Whilst some of us have no problem getting children into reading, for a lot of us it can prove to be slightly more problematic. Many children are more interested in looking at a screen than a book or simply don’t have the necessary attention span to read sometimes. The benefits which come from reading are enormous such as language development and creative thinking but unfortunately, it seems to be getting harder to create an interest in reading with all the computer games and other activities that grab their interest all too often instead. But it can be done, so how do we go about getting those reluctant readers more engaged?
Check Books Age Ranges
You should always check the recommended ages assigned to books. It is no use letting your children read a book they have been clamouring for if it is well outside they’re comprehension level. Conversely the opposite will apply in that if you are giving your children books which are well below their level they will probably become bored quickly and might even start to see reading as babyish. However with more advanced books don’t be afraid to let children try a book if they really want it particularly. Sometimes the pure interest in a book will carry them through the difficult parts and it could actually encourage them to push themselves further.
So rather than fighting technology, use it. If your children are more interested in looking at a screen than a book then find ways to get them to read through modern technology. Use tablets or e-readers and find online reading materials for them. You can even try interactive books if you still need more stimulus for them. Have a look through all of the options online as there are a plethora available nowadays. Make use of all the resources out there and I’m sure even the most disinterested readers can come around with the right material.

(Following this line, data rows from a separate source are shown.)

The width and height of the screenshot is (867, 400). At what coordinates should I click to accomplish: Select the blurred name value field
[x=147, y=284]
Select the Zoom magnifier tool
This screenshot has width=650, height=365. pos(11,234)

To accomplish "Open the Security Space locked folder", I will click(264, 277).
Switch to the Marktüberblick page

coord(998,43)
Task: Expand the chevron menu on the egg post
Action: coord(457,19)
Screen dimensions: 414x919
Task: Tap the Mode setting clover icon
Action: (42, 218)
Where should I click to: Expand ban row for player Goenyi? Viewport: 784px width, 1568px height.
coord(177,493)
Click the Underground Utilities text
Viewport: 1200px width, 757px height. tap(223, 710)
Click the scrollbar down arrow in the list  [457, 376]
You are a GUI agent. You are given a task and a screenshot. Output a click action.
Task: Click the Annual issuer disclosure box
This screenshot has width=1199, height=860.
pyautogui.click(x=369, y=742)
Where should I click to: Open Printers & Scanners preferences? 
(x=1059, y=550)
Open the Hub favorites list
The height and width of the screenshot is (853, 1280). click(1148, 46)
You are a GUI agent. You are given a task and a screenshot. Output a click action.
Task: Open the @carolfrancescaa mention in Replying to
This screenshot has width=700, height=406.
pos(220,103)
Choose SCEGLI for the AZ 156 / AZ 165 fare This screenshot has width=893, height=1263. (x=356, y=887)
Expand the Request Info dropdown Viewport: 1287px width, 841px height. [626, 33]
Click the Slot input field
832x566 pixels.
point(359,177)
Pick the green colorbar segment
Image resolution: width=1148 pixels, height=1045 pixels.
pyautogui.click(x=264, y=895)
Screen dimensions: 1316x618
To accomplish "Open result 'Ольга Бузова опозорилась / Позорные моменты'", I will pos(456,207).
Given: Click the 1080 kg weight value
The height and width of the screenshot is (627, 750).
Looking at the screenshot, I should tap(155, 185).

Allowing children to choose their own stories to read is incredibly important. There is nothing worse than forcing books upon children because this will likely breed resentment. No matter what anyone’s age is, people like to decide what they like themselves and children are no different. This exploration of interests will not only help with their willingness to read but it is also an important part of self-identification as children shape themselves and develop their personalities.
This is particularly effective in a schoolroom situation but it can be done at home also. For your own children, you could have a wall chart or some other form of visualising goalposts. Then at certain points, you could reward them with a book they have always wanted or a comic etc. At school, you can use awards for those children who complete certain milestones on time or before. For example, you could get some inexpensive trophies online and then get a message stating ‘year 8 books completed – well done’ by getting personalised trophy engraving done on them.